··· Source
Time Limit: 5000MS		Memory Limit: 10000K
Total Submissions: 3608		Accepted: 999

Description

The alphabet of Freeland consists of exactly N letters. Each sentence of Freeland language (also known as Freish) consists of exactly M letters without word breaks. So, there exist exactly N^M different Freish sentences.

But after recent election of Mr. Grass Jr. as Freeland president some words offending him were declared unprintable and all sentences containing at least one of them were forbidden. The sentence S contains a word W if W is a substring of S i.e. exists such k >= 1 that S[k] = W[1], S[k+1] = W[2], ...,S[k+len(W)-1] = W[len(W)], where k+len(W)-1 <= M and len(W) denotes length of W. Everyone who uses a forbidden sentence is to be put to jail for 10 years.

Find out how many different sentences can be used now by freelanders without risk to be put to jail for using it.
······
_Jobs:_
a – Answer these questions from the Freeland problem statement:
(i) What memory limit does it give?
(ii) How many letters make up each Freish sentence?
(iii) How many years in jail does someone who uses a forbidden sentence face?
b – Continue the Freeland problem statement after its last sentence.
··· Data rows
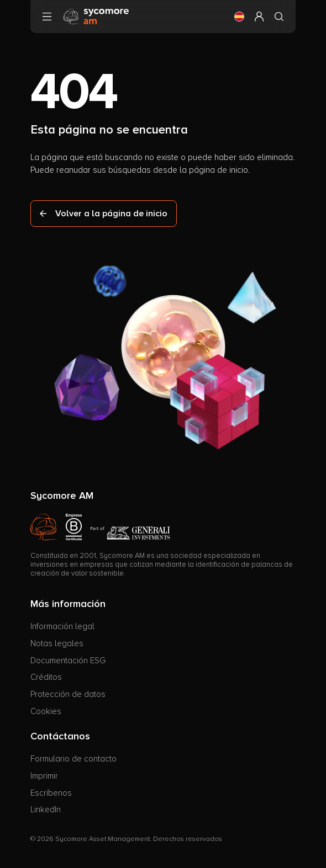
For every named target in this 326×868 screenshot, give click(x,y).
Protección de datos (68, 694)
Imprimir (44, 776)
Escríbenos (51, 793)
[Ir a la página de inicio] (96, 16)
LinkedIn (45, 810)
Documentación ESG (68, 661)
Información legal (62, 626)
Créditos (46, 677)
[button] (239, 17)
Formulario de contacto (73, 759)
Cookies (46, 711)
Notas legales (57, 643)
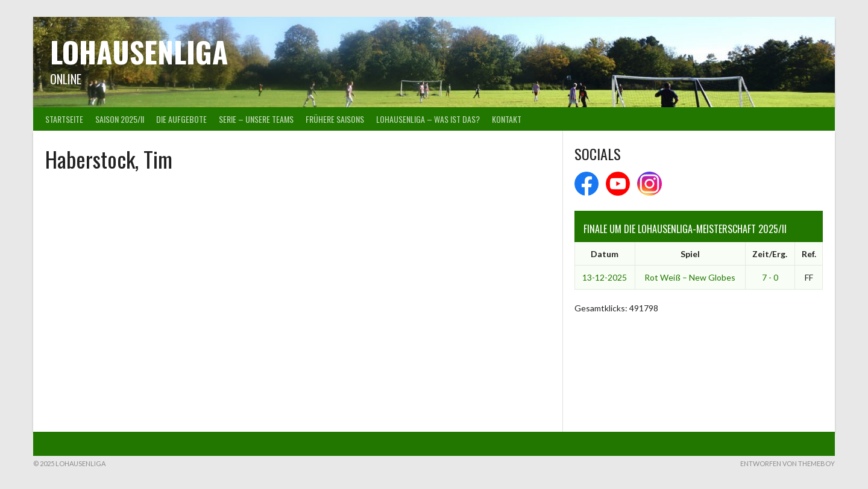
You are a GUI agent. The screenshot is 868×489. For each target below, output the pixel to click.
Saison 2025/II (119, 119)
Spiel (690, 254)
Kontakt (506, 119)
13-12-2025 (605, 277)
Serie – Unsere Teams (256, 119)
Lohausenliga (139, 51)
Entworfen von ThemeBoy (787, 463)
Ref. (809, 254)
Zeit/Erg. (770, 254)
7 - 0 (770, 277)
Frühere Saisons (335, 119)
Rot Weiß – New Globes (690, 277)
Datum (605, 254)
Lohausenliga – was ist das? (428, 119)
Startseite (64, 119)
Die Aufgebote (181, 119)
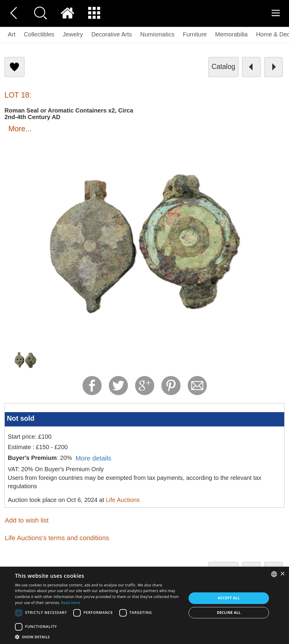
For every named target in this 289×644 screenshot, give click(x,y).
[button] (98, 637)
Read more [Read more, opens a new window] (71, 603)
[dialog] (144, 605)
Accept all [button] (229, 598)
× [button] (282, 574)
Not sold (21, 418)
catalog (223, 67)
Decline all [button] (229, 612)
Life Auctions (123, 500)
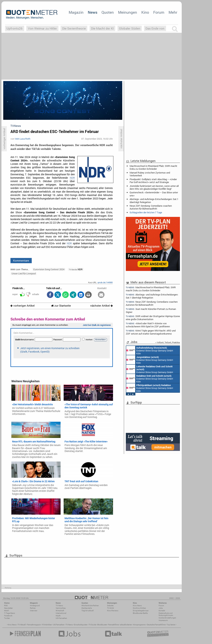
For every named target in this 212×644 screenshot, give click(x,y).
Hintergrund (35, 606)
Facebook (8, 616)
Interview (34, 610)
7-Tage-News (10, 613)
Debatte (110, 606)
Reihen (33, 608)
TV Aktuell (22, 624)
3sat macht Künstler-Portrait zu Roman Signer (151, 310)
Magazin (76, 12)
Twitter (7, 618)
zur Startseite (61, 306)
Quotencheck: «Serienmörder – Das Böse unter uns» (154, 194)
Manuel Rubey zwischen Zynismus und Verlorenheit (150, 174)
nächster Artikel (101, 306)
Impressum (163, 620)
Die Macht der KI (102, 28)
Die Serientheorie (74, 28)
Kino (145, 12)
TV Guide (92, 624)
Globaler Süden (129, 28)
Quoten (107, 12)
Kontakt (162, 610)
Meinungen (127, 12)
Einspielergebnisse (141, 610)
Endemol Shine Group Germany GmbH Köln (149, 350)
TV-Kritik (110, 608)
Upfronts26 (15, 28)
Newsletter (8, 608)
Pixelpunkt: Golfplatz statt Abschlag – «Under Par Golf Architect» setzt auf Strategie (153, 180)
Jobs (161, 608)
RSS (6, 606)
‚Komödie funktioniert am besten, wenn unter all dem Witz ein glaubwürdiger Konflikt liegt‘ (154, 187)
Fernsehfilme (113, 624)
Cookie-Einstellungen (167, 618)
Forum (159, 12)
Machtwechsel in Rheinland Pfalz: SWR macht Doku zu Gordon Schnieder (153, 167)
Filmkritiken (47, 624)
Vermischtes (61, 608)
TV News (69, 624)
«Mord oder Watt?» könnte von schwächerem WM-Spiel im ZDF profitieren (148, 325)
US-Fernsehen (61, 618)
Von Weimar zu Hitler (43, 28)
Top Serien (171, 624)
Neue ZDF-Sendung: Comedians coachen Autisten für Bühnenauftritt (151, 207)
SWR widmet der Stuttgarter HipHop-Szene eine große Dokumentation (153, 318)
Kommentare (21, 260)
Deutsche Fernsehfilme (156, 624)
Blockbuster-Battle (140, 613)
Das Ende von (155, 28)
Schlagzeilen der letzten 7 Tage (146, 212)
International (61, 613)
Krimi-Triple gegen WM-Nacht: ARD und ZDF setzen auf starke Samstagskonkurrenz (151, 332)
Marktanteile (87, 608)
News (93, 12)
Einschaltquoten (81, 624)
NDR (72, 178)
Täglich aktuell (88, 610)
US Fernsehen (59, 624)
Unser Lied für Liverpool (24, 274)
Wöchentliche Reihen (90, 606)
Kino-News (137, 606)
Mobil (7, 610)
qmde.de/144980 (105, 282)
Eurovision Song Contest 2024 (49, 269)
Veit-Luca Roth (23, 139)
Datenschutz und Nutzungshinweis (166, 614)
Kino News (12, 624)
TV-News (59, 606)
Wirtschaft (60, 610)
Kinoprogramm (139, 624)
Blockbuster (102, 624)
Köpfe (58, 616)
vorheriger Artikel (23, 306)
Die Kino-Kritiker (139, 608)
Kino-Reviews (113, 610)
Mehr (173, 12)
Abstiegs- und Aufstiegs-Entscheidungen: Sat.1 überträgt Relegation (154, 200)
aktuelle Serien (126, 624)
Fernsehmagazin (34, 624)
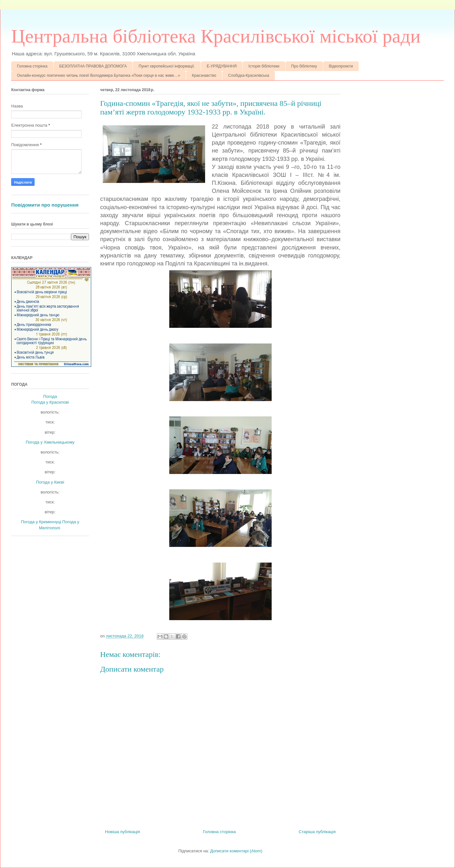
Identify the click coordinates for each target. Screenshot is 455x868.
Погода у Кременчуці (41, 522)
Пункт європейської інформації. (166, 66)
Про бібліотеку (304, 66)
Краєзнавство (204, 75)
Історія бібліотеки (264, 66)
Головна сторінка (32, 66)
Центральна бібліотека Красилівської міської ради (216, 36)
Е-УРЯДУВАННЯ (222, 66)
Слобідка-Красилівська (249, 75)
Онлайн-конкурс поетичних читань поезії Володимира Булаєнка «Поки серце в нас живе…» (98, 75)
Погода (50, 396)
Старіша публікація (317, 832)
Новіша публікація (122, 832)
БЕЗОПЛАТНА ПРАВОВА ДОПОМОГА (93, 66)
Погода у (50, 402)
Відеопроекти (341, 66)
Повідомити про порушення (45, 205)
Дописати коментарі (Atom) (236, 851)
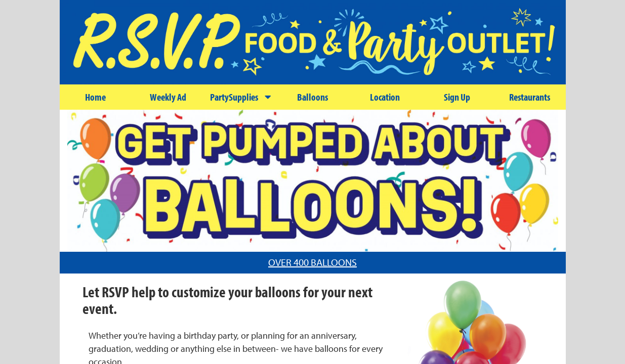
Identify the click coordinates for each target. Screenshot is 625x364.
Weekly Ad (168, 97)
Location (385, 97)
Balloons (312, 97)
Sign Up (457, 97)
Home (95, 97)
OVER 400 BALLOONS (312, 262)
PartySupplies (240, 97)
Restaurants (529, 97)
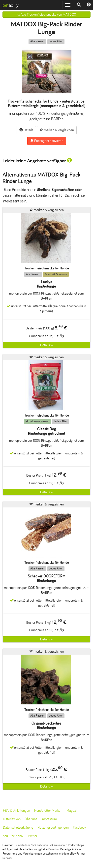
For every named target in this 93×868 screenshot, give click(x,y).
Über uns (31, 819)
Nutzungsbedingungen (53, 827)
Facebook (79, 827)
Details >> (47, 345)
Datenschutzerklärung (18, 827)
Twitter (33, 836)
······
_Solved tasks:_
a –
(i) 10000K
(ii) Exactly M letters
(iii) 10 years

b –
Input

The first line of the input file contains three integer numbers: N -- the number of letters in Freish alphabet, M -- the length of all Freish sentences and P -- the number of forbidden words (1 <= N <= 50, 1 <= M <= 50, 0 <= P <= 10).

The second line contains exactly N different characters -- the letters of the Freish alphabet (all with ASCII code greater than 32).

The following P lines contain forbidden words, each not longer than min(M, 10) characters, all containing only letters of Freish alphabet.

Output

Output the only integer number -- the number of different sentences freelanders can safely use.

Sample Input

2 3 1
ab
bb

Sample Output

Source

Northeastern Europe 2001, Northern Subregion

/*
用矩阵乘法没跑过去的代码
用数组RE,用MAP就TLE。。。。。。
我2了
*/
#include<cstdio>
#include<cstring>
#include<map>
using namespace std;
const int NODE=110;
const int MAXN=25;
const int mod=10000;
int CH;
int tree[NODE][50],cnt;
int Que[NODE];
int word[NODE];
int fail[NODE];
char str[101];
int matnum,matcal[NODE];
map<char ,int>num;
struct bint
{
    int dig[MAXN],len;
    bint()
    {
        dig[0]=0;
        len=0;
    }
} mm[NODE][NODE],r[NODE][NODE],te[NODE][NODE];
void print(bint& a)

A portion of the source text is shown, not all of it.